いずれにしても被告人が特別な取扱をうけることができると考えるのが、自然であるのではないか。また被告人が田辺税務署長や大阪国税局長、さらには東京の国税庁で参事官あてに要望書を出し、「経済基盤が脆弱なため、国税庁として同和地区税務者に対して格別の配慮をされるよう」、「近商連が指導し、近商連を窓口として提出される白・青色を問わず自主申告については、全面的にこれを認める。ただし内容調査の必要ある場合には、近商連を通じて、近商連と協力して調査にあたる」。旨の申込をことさらしたのは、何のためであるのか。通常の取扱を認めてほしいのであれば、こんな要望書を出す必要はない。税務署長ならば、こんな要望書を出すことになって、納税について特別の配慮、つまり実際上、減免を求めているということはよくわかるからである。いずれにしても、これを当該税務署長、大阪国税局長あてに出すということ自体、被告人は、特別な配慮を求めており、何ら拒否の意思表示を得ないからには、これは実務上暗黙のうちに認められたと考えるのも無理はないと思われるのである。田辺税務署総務課長漁野明氏の件についても、総務課長は公務員である以上、法律に反するようなことをいう筈はないという予断にもとづいて原判決はその評価をなしている。成程、表面上は正にそうであろう。しかし現実においては、総務課長は、特別に同和関係者の申告書受付者となり、特別に同和関係者の相談にのっていたことは事実である。

法律を適正に執行するためには、建前だけで考えていては、正しい判断はできない。法律は生きたものである以上、現実に根ざした判断が必要である。でないと正しい判断は不可能である。とりわけ本件の問題は、被告人がどう思っていたかということであるから、現実の取扱に根ざした判断が必要であると思われる。その意味で原判決の判断には、きわめて大きな疑問があるという他ない。

それでは、本件においては、どのような具体的な事実にもとづいて被告人が本件行為を許されるものと考えたのか、指摘しておきたい。
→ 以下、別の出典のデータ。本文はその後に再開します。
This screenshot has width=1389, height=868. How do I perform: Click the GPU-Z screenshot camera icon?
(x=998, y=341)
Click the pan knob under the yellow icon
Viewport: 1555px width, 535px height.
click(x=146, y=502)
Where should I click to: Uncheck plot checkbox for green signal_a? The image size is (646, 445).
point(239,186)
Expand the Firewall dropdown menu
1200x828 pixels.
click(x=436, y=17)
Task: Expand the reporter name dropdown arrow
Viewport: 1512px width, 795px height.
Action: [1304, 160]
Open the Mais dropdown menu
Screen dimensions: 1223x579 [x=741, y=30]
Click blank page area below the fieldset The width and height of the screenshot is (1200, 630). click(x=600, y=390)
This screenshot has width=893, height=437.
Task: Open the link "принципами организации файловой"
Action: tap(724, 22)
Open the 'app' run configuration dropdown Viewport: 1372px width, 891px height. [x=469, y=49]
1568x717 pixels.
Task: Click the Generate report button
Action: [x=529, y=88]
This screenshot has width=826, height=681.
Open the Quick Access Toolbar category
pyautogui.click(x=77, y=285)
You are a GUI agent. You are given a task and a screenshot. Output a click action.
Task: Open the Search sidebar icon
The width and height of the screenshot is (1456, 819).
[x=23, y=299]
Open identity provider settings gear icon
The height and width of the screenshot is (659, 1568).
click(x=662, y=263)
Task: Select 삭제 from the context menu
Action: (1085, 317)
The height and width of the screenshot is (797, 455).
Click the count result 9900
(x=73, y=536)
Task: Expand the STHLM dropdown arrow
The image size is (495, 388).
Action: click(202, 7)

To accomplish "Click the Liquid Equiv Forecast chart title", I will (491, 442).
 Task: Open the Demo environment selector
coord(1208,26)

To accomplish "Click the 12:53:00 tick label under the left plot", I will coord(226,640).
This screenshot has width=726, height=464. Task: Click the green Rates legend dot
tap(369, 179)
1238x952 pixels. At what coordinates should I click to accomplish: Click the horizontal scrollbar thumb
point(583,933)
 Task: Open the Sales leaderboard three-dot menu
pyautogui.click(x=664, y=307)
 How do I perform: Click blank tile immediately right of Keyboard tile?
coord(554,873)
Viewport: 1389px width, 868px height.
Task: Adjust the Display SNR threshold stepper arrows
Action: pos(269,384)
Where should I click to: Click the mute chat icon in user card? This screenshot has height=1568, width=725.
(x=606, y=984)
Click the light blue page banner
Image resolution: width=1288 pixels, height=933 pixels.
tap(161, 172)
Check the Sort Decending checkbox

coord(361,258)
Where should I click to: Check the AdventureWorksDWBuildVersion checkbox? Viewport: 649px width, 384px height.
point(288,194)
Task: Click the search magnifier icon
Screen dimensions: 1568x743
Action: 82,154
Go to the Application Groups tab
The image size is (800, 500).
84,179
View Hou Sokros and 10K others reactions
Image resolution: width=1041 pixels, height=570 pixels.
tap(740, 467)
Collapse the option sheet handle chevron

三1 第一審手続の冒頭から、一貫して被告人は、本件行為をなした事情について、つぎのように述べている。

「わたくしは、全日本同和会和歌山県連合会の会長、和歌山県経済商工連合会の会長として、これまで同和地域のために全力を挙げて努力してきました。同和対策事業の推進、その他同和地区のことに関し本当にいろいろなことをしてきました。経済的に貧困な同和地域の近代化のために努力することは、わたしの使命であると考えていたからであります。

その経済的基盤を支えるため、税法的に特別扱いをして頂けるものと信じ、地元税務署、国税局、国税庁などのご指導を受け、節税努力をしてきたものであります。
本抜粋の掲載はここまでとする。